Supplied text:
────────────────────
Residents from 9 Nong Plalai villages brought equipment, tools, and flowers to decorate their sand pagodas at Wat Nongkedyai.

The Songkran holiday is celebrated in many communities with residents building sand pagodas at their local temples.

The Sand Pagoda Festival has been a religious tradition in the Thai culture for centuries. It’s usually held during the Thai New Year and highlights teamwork by residents who work together to build the pagodas.

Nongprue Sub-district residents and employees enjoy the Songkran holiday by building sand pagodas at Suttawas Temple.
Nongprue Sub-district residents and employees enjoy the Songkran holiday by building sand pagodas at Suttawas Temple.

In the course of a year, a lot of sand is taken away from temples on the bottom of people’s shoes. So once a year, local people are invited to bring back some of the sand and use it to create pagodas to be used in religious ceremonies.
────────────────────
Stored rows:
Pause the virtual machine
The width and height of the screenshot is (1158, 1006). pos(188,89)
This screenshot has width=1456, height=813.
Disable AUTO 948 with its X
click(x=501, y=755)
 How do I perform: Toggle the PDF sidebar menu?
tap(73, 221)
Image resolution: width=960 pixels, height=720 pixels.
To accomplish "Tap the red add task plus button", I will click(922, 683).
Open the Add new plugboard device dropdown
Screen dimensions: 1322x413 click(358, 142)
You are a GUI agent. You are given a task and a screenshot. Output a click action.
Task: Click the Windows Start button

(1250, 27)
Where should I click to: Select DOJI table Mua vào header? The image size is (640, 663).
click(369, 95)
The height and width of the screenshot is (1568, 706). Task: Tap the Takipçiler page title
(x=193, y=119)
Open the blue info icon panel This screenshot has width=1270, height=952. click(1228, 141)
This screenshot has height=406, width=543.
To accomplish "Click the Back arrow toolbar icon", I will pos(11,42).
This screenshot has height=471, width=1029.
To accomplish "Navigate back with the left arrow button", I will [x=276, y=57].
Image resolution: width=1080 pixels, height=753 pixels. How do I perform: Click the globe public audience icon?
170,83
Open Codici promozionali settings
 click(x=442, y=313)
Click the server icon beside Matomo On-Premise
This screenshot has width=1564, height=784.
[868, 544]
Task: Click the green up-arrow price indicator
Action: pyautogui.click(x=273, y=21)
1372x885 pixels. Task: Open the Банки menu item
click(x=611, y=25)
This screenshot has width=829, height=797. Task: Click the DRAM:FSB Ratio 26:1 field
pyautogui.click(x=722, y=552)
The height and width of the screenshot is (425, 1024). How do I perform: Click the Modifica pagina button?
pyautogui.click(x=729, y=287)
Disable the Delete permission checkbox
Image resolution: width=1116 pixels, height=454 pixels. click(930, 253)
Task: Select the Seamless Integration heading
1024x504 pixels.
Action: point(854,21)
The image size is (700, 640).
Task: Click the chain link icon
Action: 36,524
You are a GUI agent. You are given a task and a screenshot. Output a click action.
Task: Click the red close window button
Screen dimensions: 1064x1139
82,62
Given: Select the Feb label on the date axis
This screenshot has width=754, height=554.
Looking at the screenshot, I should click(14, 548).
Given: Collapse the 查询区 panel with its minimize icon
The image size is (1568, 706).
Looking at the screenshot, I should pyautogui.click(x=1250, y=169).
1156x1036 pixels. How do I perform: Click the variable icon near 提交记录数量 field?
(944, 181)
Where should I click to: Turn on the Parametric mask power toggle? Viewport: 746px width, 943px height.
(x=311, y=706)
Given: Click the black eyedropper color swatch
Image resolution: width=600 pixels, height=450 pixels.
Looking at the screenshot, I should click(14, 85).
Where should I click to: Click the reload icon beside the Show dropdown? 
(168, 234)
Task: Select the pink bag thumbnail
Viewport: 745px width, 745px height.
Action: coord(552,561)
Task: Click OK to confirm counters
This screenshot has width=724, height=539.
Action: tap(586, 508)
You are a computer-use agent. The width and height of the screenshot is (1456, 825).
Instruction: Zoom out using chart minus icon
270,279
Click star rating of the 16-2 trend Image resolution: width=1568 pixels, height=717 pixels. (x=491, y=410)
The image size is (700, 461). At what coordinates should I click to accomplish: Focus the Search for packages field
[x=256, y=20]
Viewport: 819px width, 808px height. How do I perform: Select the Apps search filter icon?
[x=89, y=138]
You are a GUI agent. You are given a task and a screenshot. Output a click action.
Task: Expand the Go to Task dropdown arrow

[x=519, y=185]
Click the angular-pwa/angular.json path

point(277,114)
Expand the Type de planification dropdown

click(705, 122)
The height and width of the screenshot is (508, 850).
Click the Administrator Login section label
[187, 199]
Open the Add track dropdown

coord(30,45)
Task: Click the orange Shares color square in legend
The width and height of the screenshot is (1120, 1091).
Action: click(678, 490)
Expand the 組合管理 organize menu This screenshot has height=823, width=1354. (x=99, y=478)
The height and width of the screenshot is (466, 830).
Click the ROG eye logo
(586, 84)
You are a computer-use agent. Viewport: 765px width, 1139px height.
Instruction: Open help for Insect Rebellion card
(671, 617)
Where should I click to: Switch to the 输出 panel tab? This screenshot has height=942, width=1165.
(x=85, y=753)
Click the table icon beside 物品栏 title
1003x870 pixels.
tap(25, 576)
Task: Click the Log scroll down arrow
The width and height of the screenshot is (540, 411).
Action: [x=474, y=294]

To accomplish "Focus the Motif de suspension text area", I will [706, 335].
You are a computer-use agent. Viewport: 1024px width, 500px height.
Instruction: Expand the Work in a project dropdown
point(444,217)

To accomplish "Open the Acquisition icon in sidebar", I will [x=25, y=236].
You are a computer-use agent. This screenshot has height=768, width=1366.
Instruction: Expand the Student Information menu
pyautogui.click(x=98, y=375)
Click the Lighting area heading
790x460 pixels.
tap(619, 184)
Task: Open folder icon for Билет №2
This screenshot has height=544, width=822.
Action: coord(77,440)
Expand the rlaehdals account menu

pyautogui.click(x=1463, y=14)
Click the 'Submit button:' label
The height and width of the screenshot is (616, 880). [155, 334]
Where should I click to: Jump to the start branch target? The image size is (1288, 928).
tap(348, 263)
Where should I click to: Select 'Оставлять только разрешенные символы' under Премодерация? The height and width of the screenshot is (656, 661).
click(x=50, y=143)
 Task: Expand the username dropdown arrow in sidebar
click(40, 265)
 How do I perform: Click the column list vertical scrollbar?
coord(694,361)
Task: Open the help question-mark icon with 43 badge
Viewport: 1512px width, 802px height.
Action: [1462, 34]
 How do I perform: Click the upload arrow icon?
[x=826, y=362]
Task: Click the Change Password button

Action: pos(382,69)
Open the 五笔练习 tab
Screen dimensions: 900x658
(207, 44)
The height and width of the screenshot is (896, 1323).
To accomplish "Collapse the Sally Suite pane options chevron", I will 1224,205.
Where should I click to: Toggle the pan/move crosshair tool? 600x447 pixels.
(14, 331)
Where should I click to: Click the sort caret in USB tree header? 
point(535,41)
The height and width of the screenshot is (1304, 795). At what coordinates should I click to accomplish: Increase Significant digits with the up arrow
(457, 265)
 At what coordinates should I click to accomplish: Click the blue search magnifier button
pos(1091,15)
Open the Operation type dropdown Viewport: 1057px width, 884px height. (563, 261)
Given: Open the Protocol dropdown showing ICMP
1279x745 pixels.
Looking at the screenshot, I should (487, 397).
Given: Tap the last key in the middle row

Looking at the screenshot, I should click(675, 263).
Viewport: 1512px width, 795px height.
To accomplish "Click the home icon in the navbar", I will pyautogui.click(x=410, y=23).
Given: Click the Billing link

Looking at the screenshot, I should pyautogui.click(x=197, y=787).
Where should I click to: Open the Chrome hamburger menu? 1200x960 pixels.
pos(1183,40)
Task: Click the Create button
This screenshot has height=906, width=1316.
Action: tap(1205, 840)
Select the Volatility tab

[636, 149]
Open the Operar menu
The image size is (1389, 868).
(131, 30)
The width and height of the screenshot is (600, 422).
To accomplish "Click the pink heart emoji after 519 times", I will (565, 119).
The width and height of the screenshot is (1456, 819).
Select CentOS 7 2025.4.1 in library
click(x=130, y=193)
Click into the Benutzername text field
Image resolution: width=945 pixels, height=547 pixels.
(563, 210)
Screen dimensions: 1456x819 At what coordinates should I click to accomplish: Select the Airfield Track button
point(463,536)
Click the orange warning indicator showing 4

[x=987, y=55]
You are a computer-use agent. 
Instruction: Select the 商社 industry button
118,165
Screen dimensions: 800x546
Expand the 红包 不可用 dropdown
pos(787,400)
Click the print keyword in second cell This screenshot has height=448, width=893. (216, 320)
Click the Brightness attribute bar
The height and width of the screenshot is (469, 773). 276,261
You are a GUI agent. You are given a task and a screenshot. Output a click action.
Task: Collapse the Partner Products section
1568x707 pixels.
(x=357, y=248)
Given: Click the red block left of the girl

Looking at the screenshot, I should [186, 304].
────────────────────
Short exercise: Extend the passage about the Songkran sand pagoda tradition, starting right after its final sentence. The rows play no part here.

Final answer:
The sand pagodas are decorated with materials commonly found in the community, like colorful flowers, bamboo twigs and hardened powder.

Tradition says such activities bring civility to villages, the community and surrounding areas. The day is also celebrated as family reunion day with family members and close relatives getting together to join the sand-building.

Families gather at Khao Sao Thong Thong Temple in Nongprue Sub-district to assemble their sand pagoda and keep up Thai tradition.
Families gather at Khao Sao Thong Thong Temple in Nongprue Sub-district to assemble their sand pagoda and keep up Thai tradition.